西洋において雄弁術をもたぬ者が政に与ることはまずない。『ジュリアス・シーザー』で、一発逆転の奇跡を起こしたのも演説の力だった。Oratory(雄弁術)は知性と理性の証左だが、長らく男性のみに求められてきた力だった。本書は、女性が公の発言を禁じられてきた口封じの歴史と真相を告発する。
雄弁に加え相手の言葉を封じる=舌を抜くのは、支配者のもちうる最大の武器。本書で、まずホメロスの『オデュッセイア』が紹介されるのは象徴的だ。妻ペネロペイアが「ミュートス」(人前で発言)すると、女の仕事じゃない、と息子が止めに入る。この神話には、抗弁の機会も与えられず殺される十二人の女中たちがいることも指摘しておきたい。

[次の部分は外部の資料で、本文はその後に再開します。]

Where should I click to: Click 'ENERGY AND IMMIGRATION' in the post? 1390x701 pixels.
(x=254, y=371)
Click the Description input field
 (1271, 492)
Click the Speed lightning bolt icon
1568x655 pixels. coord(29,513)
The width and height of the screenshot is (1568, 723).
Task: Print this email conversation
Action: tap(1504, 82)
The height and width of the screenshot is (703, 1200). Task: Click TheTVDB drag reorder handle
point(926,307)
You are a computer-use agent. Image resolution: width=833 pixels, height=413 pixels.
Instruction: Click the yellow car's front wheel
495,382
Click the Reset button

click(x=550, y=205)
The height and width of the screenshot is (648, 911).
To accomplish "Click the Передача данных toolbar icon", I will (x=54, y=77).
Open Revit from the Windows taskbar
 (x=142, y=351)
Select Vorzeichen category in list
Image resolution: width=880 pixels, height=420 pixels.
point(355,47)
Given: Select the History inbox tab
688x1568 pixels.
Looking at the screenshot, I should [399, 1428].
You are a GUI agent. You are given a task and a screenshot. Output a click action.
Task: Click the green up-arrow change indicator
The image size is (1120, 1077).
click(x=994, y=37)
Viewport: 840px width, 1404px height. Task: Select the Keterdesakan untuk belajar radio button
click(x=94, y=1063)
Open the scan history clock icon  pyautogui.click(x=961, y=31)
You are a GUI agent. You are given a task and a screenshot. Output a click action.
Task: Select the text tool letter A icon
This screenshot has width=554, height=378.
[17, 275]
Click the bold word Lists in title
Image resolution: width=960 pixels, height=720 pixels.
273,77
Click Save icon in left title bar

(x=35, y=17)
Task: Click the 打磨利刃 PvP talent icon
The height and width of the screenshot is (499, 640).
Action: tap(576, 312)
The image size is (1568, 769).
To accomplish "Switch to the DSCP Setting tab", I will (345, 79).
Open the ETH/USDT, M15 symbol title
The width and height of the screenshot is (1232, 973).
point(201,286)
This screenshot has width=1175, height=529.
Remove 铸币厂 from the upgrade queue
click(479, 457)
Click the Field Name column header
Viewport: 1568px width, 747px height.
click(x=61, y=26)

オデュッセウスの名には「奸智に長けた」という枕詞がつくが、換言すれば、口八丁の巧みな抑圧者でもある。ヘンリー・ジェイムズ『ボストンの人々』で、演説の得意な女性運動家に「君のやさしい言葉を私だけのものにしたい」と言って、黙らせようとする恋人も、オデュッセウスの同類だろう。
「女がパワーを持ったときの破壊的な危険性」を象徴するメドゥーサ神話は、現代の性犯罪事情に悲しいほど合致する。彼女が怪物に変えられた理由は、彼女が男神ポセイドンにレイプされたことで「聖所を穢した」からなのだ! 被害者側が罰を受け、沈黙させられるパターンは数千年不動なのか。
女性が舌を抜かれるモチーフは、『変身物語』のピロメラから、シェイクスピア『タイタス・アンドロニカス』のラヴィニアを経て、ウォーレン米上院議員、ヒラリー・クリントンら、現実の例にまで連なっている。
本書はレクチャーを元にしている。かつて、ヴァージニア・ウルフがケンブリッジ大の女子寮で行った講義「自分だけの部屋」が女性の歩みと文学史を変えたように、スリムな本書も歴史に足跡を残してほしい。